CURRENT YOUNG-ADULT WRITERS INSPIRE READING

John Bushman has a beef with the reading we sometimes force on junior high and high school students.

He'd stop requiring them to slog through the likes of "Julius Caesar," "A Tale of Two Cities" and "Antigone."

Good riddance, I say. Such texts may be suitable for college-prep kids, but why, I ask, should the republic at large suffer through them?

Making kids read the classics turns them off to reading, says Bushman, professor of teaching and leadership at the University of Kansas and author of a Prentice-Hall textbook called "Using Young Adult Literature in the English Classroom." In fact, research that he conducted with a sample of 380 high school students showed that 12th graders read less than ninth graders.

To inspire reading, teachers should offer their students young adult literature written by contemporary authors, Bushman suggests.

He rattles off the names of writers I don't know: Robert Cormier, Chris Crutcher, Ann Rinaldi. He tells me about an English class in which 30 copies of Crutcher's "Running Loose" were passed out on Thursday and, by Monday, every kid had read the book. I like that hit rate.

Talking with Bushman brought back some high school reading memories. I would spend the school year flogging my way through novels like "Tom Jones" and "Billy Budd" † and then, each summer for four years running, would rip through J.D. Salinger's "Catcher in the Rye." I dug Holden Caulfield, the book's caustic adolescent hero; like poor old Holden, I thought myself an outsider, in but not of a world of phony people. In reading this book, I discovered a pal in print. Reading to know that we're not alone and to discover one's identity are especially helpful to adolescents, Bushman thinks.

Having said this, I now want to back off a little.

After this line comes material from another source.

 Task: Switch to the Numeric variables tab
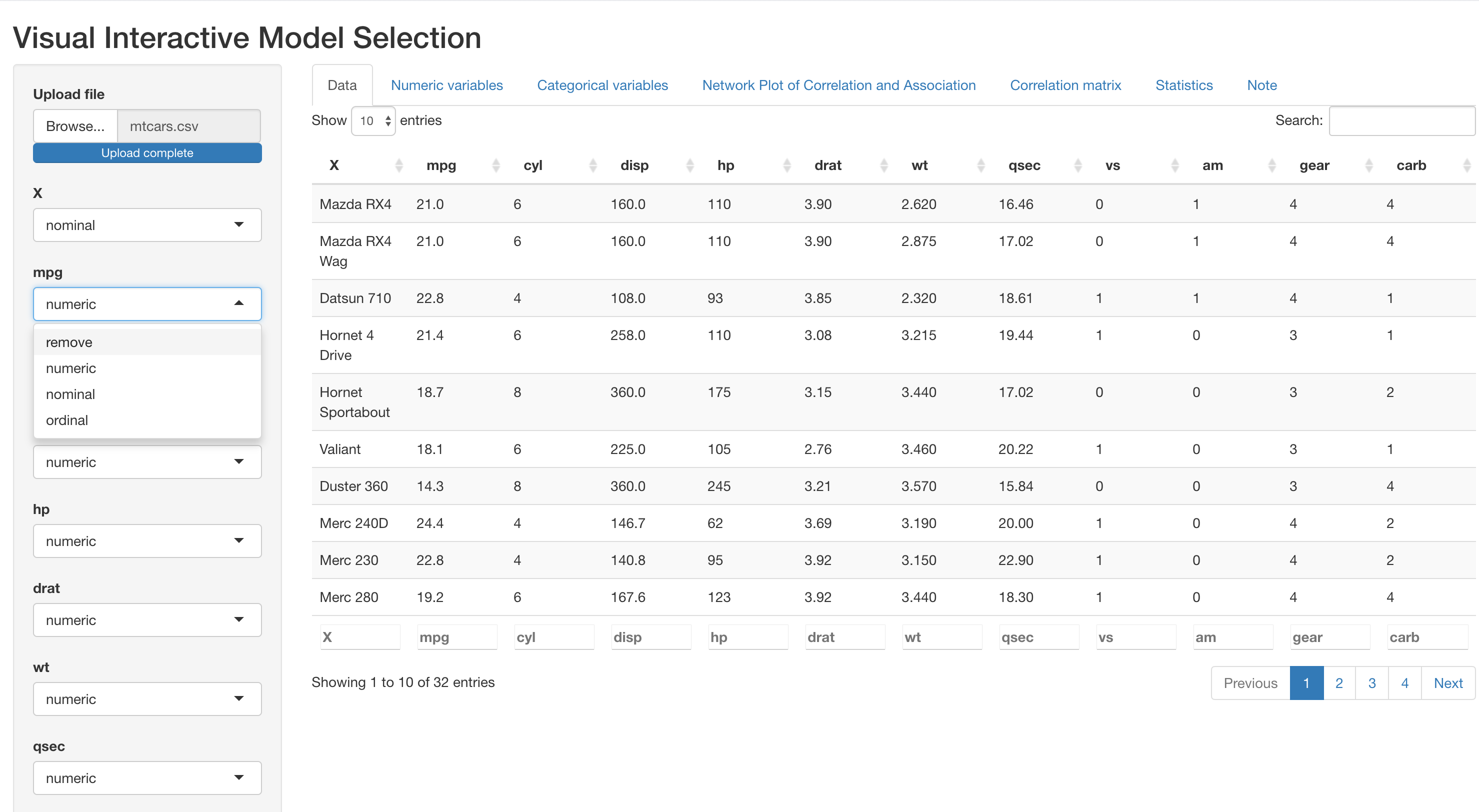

I don't believe Bushman would protest the sprinkling in of a few classics. F. Scott Fitzgerald's "Great Gatsby" is readable. The worlds of Hemingway and Steinbeck are not all that alien.

Reading texts about human lives that appear different from ours because they are remote in time or removed in social circumstance lets us discover how common and widespread human sorrows and rejoicings are.

Finally † and this, I admit, is a personal quirk † I would nudge the young to read world mythology, fables, epics. Norse legends kept me spellbound in childhood.

In them, I discovered that a giant ash tree called Yggdrasil overspread the world, binding Earth, heaven and hell together. At the end of time, I learned, wolves would devour both the sun and moon. Reading such stuff helps kids discover the miracle that an infinite number of worlds can be spun into being from a combination of just 26 letters.

My point is that even in adolescence, there are dozens of reasons for reading besides discovering our identity and what we share with other people.

Nevertheless, as Bushman rightly points out, the first task is to get the kids to turn the page. So young adult literature is probably the place to start.

Premature exposure to "Moby Dick," I'm sorry to say, doesn't help.